[Data records Boundary: Start]
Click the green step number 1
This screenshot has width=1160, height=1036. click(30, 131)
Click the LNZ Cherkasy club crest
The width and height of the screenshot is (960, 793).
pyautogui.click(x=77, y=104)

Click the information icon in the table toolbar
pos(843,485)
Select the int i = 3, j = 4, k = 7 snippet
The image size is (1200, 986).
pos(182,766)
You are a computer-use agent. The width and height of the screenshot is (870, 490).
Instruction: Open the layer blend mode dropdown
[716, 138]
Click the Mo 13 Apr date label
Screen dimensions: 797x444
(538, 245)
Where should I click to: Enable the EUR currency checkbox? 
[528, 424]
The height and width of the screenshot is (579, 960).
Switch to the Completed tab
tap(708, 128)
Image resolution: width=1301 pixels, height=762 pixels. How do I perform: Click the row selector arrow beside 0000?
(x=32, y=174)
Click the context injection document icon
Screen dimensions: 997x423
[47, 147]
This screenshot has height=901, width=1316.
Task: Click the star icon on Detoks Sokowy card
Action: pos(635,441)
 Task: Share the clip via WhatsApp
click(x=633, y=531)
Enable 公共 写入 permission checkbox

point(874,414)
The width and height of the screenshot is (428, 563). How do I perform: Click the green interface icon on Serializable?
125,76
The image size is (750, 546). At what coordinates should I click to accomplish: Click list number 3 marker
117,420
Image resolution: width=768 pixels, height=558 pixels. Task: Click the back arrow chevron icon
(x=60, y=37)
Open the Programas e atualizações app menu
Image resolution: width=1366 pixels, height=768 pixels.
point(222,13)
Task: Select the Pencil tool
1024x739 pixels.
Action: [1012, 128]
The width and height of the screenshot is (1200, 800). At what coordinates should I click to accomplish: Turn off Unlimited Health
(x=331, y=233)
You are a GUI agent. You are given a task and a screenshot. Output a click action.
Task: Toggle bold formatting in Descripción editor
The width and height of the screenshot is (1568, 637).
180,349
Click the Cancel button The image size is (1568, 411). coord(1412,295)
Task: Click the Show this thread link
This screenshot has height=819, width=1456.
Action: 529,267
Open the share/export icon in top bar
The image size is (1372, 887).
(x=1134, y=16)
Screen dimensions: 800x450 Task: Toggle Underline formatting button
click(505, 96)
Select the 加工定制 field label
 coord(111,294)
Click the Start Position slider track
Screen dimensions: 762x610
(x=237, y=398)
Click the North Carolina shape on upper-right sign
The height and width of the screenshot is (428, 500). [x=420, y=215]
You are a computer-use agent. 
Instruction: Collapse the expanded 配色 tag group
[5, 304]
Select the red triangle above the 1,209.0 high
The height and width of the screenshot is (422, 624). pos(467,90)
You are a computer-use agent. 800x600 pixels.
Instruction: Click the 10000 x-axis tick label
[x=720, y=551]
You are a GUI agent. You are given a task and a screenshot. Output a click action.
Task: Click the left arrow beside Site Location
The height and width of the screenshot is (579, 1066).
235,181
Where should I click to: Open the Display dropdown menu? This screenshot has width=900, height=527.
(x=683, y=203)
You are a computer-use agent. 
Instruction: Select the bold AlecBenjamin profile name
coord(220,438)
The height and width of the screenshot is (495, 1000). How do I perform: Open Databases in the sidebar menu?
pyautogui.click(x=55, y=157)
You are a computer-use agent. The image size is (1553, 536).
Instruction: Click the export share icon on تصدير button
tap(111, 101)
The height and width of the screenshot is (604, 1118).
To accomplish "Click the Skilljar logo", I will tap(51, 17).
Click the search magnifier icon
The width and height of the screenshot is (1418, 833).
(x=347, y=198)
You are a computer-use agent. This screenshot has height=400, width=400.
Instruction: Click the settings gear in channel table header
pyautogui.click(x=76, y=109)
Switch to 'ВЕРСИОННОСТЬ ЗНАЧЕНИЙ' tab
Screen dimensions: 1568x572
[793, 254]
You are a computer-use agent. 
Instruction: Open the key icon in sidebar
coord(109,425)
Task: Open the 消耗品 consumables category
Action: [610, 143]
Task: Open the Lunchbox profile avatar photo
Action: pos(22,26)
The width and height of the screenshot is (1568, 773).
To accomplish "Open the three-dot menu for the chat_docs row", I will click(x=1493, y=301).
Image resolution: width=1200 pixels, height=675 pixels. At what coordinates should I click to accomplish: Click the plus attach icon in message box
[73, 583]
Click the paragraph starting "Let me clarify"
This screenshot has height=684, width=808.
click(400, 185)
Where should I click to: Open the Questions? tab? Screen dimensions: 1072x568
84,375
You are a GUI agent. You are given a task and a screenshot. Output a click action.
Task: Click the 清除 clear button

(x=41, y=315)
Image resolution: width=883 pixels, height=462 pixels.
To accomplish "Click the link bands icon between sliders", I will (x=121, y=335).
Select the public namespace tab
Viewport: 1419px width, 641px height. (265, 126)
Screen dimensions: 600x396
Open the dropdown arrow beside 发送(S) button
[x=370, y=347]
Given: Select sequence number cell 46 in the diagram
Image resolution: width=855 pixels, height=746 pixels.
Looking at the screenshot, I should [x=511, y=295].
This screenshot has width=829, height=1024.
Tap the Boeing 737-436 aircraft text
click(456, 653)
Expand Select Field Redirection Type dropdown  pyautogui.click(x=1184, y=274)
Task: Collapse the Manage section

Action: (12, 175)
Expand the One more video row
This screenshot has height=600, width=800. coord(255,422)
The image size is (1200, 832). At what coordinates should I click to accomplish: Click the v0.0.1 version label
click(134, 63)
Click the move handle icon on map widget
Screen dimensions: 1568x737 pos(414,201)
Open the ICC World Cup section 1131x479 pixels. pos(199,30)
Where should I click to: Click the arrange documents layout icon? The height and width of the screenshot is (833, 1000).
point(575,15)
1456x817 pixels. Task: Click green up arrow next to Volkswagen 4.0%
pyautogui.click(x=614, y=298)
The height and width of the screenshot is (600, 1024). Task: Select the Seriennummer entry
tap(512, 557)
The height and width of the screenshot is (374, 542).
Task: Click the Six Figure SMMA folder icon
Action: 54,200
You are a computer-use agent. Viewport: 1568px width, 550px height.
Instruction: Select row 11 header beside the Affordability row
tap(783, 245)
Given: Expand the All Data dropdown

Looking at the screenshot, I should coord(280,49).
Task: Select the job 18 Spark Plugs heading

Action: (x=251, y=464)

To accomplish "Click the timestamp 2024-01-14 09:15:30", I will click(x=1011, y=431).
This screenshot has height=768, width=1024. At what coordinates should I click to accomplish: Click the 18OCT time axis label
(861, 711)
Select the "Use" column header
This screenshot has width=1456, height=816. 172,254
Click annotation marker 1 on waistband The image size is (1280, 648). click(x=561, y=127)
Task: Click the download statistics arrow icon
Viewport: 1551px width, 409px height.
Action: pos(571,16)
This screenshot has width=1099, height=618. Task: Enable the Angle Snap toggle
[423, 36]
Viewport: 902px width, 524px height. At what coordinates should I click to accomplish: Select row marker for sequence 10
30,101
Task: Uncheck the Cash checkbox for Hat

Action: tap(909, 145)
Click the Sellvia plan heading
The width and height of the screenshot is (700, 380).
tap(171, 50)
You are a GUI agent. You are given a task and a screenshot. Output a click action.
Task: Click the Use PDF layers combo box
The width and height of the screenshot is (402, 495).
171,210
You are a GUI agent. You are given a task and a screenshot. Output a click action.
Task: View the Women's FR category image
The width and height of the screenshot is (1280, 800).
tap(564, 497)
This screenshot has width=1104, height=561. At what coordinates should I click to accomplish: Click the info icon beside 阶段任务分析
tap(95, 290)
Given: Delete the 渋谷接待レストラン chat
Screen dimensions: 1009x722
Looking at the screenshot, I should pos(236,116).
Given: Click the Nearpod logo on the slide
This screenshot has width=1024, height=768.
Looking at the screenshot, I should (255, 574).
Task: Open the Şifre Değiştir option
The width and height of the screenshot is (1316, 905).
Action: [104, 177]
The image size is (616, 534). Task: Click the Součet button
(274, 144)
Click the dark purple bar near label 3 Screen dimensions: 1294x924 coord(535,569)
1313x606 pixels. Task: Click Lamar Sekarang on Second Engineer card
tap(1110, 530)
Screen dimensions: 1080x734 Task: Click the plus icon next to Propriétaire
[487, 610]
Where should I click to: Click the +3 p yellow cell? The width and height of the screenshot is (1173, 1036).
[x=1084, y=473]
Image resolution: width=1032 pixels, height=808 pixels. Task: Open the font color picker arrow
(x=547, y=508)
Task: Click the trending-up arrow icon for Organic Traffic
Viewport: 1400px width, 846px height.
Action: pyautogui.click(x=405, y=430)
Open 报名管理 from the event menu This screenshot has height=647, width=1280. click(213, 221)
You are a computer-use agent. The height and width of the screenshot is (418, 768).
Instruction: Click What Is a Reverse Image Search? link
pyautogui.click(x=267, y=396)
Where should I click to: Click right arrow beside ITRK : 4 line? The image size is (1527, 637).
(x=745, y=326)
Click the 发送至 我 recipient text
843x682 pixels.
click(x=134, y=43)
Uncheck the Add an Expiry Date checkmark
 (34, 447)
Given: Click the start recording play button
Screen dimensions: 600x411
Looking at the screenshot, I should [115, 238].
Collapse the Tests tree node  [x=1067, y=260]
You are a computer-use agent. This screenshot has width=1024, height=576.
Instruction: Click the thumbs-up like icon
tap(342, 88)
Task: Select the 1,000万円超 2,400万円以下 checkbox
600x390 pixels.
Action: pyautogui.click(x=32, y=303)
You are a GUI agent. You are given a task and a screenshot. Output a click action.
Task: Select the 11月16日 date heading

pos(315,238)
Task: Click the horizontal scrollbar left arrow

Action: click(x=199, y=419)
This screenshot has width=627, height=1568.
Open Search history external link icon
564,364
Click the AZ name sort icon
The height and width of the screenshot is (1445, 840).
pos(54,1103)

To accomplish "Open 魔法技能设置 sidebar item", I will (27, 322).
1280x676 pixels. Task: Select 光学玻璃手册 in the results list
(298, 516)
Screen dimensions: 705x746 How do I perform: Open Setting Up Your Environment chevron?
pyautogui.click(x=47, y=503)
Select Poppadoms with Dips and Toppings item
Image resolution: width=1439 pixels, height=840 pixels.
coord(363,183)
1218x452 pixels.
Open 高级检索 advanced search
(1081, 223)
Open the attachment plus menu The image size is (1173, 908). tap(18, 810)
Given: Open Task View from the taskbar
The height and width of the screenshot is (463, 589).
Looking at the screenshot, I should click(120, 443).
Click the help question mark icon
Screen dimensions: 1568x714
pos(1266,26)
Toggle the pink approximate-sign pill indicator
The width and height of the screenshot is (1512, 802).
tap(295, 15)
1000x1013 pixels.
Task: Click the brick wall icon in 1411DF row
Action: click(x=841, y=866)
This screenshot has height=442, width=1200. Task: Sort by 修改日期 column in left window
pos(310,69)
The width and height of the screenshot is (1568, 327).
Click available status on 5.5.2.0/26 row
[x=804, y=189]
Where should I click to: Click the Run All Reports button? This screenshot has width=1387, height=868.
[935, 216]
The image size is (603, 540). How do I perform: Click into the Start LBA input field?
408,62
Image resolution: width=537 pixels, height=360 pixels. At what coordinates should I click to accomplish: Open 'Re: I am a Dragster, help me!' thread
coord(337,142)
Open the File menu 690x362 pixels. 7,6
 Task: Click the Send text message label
[Data records Boundary: End]
## Work to be completed:
Once you have counted the lines above that hold the word "logo", report only that total.

## Result:
2